▶ **Task**
Transcribe the records word for word, beginning with the first line and ending with the line that contains "SRL National (47, 2009)"; include nothing else.

▶ **Provided records**
:::::

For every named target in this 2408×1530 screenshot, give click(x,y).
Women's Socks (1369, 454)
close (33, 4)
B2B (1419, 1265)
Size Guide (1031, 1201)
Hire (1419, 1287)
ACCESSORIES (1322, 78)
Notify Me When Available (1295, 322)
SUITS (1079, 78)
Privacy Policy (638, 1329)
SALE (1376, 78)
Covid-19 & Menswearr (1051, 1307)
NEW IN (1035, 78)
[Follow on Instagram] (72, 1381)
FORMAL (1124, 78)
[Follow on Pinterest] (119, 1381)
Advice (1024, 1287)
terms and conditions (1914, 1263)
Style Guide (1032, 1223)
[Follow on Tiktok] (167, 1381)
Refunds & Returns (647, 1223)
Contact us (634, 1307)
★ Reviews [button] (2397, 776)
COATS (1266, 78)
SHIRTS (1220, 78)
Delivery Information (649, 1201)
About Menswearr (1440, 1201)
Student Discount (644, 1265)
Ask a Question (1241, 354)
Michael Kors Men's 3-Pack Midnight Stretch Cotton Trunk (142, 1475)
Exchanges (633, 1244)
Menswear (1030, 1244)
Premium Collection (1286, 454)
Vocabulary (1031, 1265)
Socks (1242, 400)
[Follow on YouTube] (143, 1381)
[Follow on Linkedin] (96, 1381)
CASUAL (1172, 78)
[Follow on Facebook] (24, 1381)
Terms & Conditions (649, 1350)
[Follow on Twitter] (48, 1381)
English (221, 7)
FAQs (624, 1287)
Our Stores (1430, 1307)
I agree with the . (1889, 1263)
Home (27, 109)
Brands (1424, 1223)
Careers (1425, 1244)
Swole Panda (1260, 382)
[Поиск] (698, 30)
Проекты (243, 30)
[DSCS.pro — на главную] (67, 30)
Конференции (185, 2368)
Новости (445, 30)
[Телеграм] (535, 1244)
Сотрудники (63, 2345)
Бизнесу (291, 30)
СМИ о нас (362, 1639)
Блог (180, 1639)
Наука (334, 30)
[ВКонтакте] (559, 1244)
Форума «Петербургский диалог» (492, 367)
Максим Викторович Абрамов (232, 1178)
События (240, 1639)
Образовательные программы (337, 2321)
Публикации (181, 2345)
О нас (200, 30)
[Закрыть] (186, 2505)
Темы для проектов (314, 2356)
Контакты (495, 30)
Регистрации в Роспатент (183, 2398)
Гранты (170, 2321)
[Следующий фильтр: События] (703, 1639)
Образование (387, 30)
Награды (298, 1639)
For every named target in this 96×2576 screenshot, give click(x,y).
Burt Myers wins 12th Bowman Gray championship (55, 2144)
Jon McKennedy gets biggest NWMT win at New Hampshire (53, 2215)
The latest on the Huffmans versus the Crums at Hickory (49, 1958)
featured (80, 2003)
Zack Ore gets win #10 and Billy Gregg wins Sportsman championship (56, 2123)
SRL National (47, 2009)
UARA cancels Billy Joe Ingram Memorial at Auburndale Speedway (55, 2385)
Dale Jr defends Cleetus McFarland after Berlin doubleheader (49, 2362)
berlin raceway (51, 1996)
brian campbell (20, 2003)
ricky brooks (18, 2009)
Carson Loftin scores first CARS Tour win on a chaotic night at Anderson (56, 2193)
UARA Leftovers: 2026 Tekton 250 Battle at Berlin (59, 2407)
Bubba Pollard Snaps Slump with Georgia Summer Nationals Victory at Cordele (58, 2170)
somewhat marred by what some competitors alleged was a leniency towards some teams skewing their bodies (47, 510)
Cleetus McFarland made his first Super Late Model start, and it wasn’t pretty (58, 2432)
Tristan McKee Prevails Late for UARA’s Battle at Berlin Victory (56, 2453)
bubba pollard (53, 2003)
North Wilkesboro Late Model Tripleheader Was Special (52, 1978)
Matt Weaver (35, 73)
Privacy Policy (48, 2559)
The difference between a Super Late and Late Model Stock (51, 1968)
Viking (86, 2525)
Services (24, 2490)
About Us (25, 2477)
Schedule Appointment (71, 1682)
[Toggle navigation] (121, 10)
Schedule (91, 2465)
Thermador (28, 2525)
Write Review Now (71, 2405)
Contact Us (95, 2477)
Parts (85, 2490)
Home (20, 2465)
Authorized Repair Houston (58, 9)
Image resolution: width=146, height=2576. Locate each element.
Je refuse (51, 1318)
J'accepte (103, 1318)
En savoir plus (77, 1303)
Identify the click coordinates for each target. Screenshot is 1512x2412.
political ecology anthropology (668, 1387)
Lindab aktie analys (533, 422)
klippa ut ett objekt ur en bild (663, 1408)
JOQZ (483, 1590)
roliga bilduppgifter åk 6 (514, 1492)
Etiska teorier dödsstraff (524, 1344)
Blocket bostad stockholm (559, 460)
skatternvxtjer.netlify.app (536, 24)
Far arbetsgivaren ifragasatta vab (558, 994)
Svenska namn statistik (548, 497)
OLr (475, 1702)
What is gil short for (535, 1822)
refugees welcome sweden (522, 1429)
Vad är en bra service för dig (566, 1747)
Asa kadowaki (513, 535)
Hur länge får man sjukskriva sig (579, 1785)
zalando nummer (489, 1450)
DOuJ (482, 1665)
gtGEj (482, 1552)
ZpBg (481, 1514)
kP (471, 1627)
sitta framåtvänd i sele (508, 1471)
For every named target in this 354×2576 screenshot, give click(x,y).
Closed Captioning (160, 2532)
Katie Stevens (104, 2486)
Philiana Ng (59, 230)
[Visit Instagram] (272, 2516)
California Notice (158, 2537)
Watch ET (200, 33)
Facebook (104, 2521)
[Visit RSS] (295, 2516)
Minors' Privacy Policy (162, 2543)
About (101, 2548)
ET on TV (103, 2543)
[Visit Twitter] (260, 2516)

:::::

▶ **Final answer**
For every named target in this 2408×1530 screenshot, give click(x,y).
Women's Socks (1369, 454)
close (33, 4)
B2B (1419, 1265)
Size Guide (1031, 1201)
Hire (1419, 1287)
ACCESSORIES (1322, 78)
Notify Me When Available (1295, 322)
SUITS (1079, 78)
Privacy Policy (638, 1329)
SALE (1376, 78)
Covid-19 & Menswearr (1051, 1307)
NEW IN (1035, 78)
[Follow on Instagram] (72, 1381)
FORMAL (1124, 78)
[Follow on Pinterest] (119, 1381)
Advice (1024, 1287)
terms and conditions (1914, 1263)
Style Guide (1032, 1223)
[Follow on Tiktok] (167, 1381)
Refunds & Returns (647, 1223)
Contact us (634, 1307)
★ Reviews [button] (2397, 776)
COATS (1266, 78)
SHIRTS (1220, 78)
Delivery Information (649, 1201)
About Menswearr (1440, 1201)
Student Discount (644, 1265)
Ask a Question (1241, 354)
Michael Kors Men's 3-Pack Midnight Stretch Cotton Trunk (142, 1475)
Exchanges (633, 1244)
Menswear (1030, 1244)
Premium Collection (1286, 454)
Vocabulary (1031, 1265)
Socks (1242, 400)
[Follow on YouTube] (143, 1381)
[Follow on Linkedin] (96, 1381)
CASUAL (1172, 78)
[Follow on Facebook] (24, 1381)
Terms & Conditions (649, 1350)
[Follow on Twitter] (48, 1381)
English (221, 7)
FAQs (624, 1287)
Our Stores (1430, 1307)
I agree with the . (1889, 1263)
Home (27, 109)
Brands (1424, 1223)
Careers (1425, 1244)
Swole Panda (1260, 382)
[Поиск] (698, 30)
Проекты (243, 30)
[DSCS.pro — на главную] (67, 30)
Конференции (185, 2368)
Новости (445, 30)
[Телеграм] (535, 1244)
Сотрудники (63, 2345)
Бизнесу (291, 30)
СМИ о нас (362, 1639)
Блог (180, 1639)
Наука (334, 30)
[ВКонтакте] (559, 1244)
Форума «Петербургский диалог» (492, 367)
Максим Викторович Абрамов (232, 1178)
События (240, 1639)
Образовательные программы (337, 2321)
Публикации (181, 2345)
О нас (200, 30)
[Закрыть] (186, 2505)
Темы для проектов (314, 2356)
Контакты (495, 30)
Регистрации в Роспатент (183, 2398)
Гранты (170, 2321)
[Следующий фильтр: События] (703, 1639)
Образование (387, 30)
Награды (298, 1639)
For every named target in this 96×2576 screenshot, give click(x,y).
Burt Myers wins 12th Bowman Gray championship (55, 2144)
Jon McKennedy gets biggest NWMT win at New Hampshire (53, 2215)
The latest on the Huffmans versus the Crums at Hickory (49, 1958)
featured (80, 2003)
Zack Ore gets win #10 and Billy Gregg wins Sportsman championship (56, 2123)
SRL National (47, 2009)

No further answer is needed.